**Task goal**
The answer must consist of every record below, reproduced exactly.

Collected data
-*-*-

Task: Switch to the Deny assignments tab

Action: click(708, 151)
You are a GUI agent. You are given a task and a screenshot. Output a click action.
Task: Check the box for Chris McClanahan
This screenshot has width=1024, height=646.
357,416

-*-*-

**Exercise solution**
Task: Switch to the Deny assignments tab

Action: click(708, 151)
You are a GUI agent. You are given a task and a screenshot. Output a click action.
Task: Check the box for Chris McClanahan
This screenshot has width=1024, height=646.
357,416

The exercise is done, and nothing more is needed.